『サスペリア・テルザ―最後の魔女―』綾辻行人×矢澤利弘トークショー付上映atシアターN渋谷

 4月25日より、シアターN渋谷を皮切りに全国順次公開されるダリオ・アルジェント監督最新作サスペリア・テルザ―最後の魔女―』(KING RECORDS+iae・配給)。本当なら封切りか、翌週のうちには観ておきたかった1本ですが、シアターN渋谷にて毎週金曜日の最終回上映の際に催されるトークショー、3回目となる本日に、ダリオ・アルジェントを敬愛するミステリ作家・綾辻行人氏が参加すると知ったので、今日まで観ずにおきました。万に一つでも入場不可になると悔しいので、午前中にいちど訪問して整理券を確保、夕方に悠然と現地入り。
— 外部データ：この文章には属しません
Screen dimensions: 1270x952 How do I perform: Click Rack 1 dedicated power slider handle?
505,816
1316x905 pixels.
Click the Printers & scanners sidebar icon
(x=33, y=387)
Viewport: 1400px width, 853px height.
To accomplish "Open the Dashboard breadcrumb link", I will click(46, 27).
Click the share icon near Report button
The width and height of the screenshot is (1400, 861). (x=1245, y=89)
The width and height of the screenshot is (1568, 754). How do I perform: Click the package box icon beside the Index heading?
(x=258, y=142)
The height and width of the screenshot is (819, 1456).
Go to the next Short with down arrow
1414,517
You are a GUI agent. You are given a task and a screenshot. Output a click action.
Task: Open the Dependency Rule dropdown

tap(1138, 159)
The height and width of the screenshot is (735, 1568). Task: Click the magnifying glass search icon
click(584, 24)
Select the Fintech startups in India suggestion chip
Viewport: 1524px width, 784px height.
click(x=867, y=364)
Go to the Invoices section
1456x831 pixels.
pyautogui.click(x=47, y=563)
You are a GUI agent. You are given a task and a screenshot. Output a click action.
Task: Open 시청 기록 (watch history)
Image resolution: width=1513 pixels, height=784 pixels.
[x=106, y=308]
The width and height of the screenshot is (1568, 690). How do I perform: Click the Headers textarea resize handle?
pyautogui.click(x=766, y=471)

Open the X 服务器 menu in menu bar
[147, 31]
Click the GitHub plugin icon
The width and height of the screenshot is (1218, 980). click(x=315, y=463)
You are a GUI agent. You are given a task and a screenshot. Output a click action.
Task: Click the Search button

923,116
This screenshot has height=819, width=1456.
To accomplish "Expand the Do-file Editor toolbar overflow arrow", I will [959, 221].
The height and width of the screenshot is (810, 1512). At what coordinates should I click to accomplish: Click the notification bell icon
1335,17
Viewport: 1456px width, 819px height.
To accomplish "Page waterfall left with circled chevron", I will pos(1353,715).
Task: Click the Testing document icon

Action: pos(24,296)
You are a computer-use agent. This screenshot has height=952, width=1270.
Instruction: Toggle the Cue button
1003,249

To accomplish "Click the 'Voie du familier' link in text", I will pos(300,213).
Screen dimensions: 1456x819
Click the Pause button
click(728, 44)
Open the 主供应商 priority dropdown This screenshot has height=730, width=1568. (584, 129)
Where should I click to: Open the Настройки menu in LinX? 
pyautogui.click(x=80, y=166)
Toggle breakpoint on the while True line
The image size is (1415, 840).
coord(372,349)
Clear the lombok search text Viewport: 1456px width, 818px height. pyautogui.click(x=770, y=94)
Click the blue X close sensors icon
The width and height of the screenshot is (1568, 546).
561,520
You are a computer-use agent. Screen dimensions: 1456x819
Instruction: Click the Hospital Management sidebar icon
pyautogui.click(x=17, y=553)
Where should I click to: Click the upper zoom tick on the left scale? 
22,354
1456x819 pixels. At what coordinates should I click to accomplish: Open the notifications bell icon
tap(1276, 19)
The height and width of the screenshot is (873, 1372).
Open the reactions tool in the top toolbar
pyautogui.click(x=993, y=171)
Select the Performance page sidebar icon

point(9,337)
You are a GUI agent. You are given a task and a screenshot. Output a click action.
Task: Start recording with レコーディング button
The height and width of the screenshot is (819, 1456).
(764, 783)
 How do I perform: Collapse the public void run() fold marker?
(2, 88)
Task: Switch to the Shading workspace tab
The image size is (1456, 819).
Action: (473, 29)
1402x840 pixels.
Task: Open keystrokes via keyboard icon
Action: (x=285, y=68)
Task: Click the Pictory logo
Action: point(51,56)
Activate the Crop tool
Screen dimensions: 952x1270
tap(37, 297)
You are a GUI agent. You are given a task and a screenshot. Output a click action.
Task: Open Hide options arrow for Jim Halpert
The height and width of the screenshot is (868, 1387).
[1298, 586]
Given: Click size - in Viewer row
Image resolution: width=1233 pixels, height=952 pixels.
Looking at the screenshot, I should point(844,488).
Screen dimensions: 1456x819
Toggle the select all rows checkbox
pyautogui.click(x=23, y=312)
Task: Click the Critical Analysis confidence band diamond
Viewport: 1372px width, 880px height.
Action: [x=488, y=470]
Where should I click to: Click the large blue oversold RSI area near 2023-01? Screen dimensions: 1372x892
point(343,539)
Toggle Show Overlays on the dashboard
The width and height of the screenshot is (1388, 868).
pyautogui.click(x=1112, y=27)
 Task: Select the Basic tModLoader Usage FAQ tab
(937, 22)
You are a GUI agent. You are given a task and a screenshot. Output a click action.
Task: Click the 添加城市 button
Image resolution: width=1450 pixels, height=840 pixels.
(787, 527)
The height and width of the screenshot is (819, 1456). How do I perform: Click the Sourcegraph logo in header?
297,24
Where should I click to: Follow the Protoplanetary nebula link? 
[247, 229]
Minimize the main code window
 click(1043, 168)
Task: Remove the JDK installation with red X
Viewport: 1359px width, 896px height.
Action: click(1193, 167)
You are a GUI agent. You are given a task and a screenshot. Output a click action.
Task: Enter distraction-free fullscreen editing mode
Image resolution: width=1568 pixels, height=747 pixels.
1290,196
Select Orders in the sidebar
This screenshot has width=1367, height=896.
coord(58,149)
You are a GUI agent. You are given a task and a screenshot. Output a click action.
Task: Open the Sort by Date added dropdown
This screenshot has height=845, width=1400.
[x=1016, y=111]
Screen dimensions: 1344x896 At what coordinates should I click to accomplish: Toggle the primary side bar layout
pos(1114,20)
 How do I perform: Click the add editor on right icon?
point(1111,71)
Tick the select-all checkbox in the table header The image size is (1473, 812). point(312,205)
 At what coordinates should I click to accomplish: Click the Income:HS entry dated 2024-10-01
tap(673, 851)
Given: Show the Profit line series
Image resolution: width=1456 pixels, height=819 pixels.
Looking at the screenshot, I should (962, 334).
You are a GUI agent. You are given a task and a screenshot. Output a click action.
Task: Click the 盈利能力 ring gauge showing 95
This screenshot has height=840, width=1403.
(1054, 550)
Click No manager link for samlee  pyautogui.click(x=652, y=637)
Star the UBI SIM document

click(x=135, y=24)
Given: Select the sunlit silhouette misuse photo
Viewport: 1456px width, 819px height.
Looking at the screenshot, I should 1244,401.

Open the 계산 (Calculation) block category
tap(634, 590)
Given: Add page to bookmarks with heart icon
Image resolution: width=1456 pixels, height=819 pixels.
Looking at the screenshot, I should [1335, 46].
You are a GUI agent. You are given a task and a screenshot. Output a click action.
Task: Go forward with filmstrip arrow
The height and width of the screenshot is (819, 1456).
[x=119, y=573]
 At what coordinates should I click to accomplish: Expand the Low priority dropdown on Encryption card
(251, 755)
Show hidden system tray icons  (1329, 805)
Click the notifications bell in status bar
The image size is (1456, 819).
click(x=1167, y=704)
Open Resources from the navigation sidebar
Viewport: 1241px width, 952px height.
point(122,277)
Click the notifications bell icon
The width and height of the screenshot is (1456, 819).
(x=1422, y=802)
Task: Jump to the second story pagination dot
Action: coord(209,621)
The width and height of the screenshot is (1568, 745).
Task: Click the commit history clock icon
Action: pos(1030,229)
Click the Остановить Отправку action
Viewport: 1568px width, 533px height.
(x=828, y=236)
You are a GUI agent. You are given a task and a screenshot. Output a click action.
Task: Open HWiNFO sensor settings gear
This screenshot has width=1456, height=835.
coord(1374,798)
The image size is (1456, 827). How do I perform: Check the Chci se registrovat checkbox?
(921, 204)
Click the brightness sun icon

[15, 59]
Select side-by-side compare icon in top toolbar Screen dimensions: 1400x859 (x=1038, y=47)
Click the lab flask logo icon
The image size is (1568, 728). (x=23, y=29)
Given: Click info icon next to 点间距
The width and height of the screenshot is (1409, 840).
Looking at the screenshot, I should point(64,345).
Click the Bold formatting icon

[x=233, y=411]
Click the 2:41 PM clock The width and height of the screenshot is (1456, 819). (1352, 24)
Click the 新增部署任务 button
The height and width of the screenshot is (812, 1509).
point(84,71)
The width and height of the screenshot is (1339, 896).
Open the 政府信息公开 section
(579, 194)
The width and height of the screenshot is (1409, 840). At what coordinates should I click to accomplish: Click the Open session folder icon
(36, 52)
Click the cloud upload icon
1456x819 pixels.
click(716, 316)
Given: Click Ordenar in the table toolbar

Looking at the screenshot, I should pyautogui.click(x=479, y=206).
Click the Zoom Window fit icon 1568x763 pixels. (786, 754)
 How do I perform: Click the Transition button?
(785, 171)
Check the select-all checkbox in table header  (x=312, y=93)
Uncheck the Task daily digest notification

 綾辻氏は無論ですが、対する矢澤利弘という方も、アルジェントのファンサイトを運営し、2007年に『ダリオ・アルジェント―恐怖の幾何学』という研究書も刊行しているほどのマニアなので、話し始めると止まらない――観客のほうはこれから初めて鑑賞する、ということを配慮しなければならないので、奥歯に物のつまったような発言も目立ちましたが、その範囲で魅力を語る語る。アルジェント本人にインタビューもしていた矢澤氏は、この作品の中で死んだ母親が娘を護る、というシチュエーションがあるのを、アルジェントが本篇を構想している際に起きた出来事に基づいているのではないか、という興味深いエピソードも披露してくれ、聴き応えたっぷりでした。

 20分ほどのトークショーののち、本篇。私の感想は――なんで直前で綾辻・矢澤両氏が微妙な物言いをしていたのかよく解りました。お世辞にも傑作、誰にでも勧められる作品とは言いがたいのですが、ダリオ・アルジェントの作品を愛している者にはやたら魅力的なのです。『デス・サイト』で薄まってしまった分だけ、アルジェントらしい趣向を徹底的に詰め込んでいる。体臭が濃密な作品であり、好きな人は繰り返し鑑賞するほどに惚れ込みそうですが、ごく一般的な観客、アルジェントに拘りなくホラー好きと自称する程度の人は受け付けないと思います。私? 私は、もう1回劇場に行くかは微妙ですが、DVDが出たら絶対買う。Blu-rayならなお嬉しい。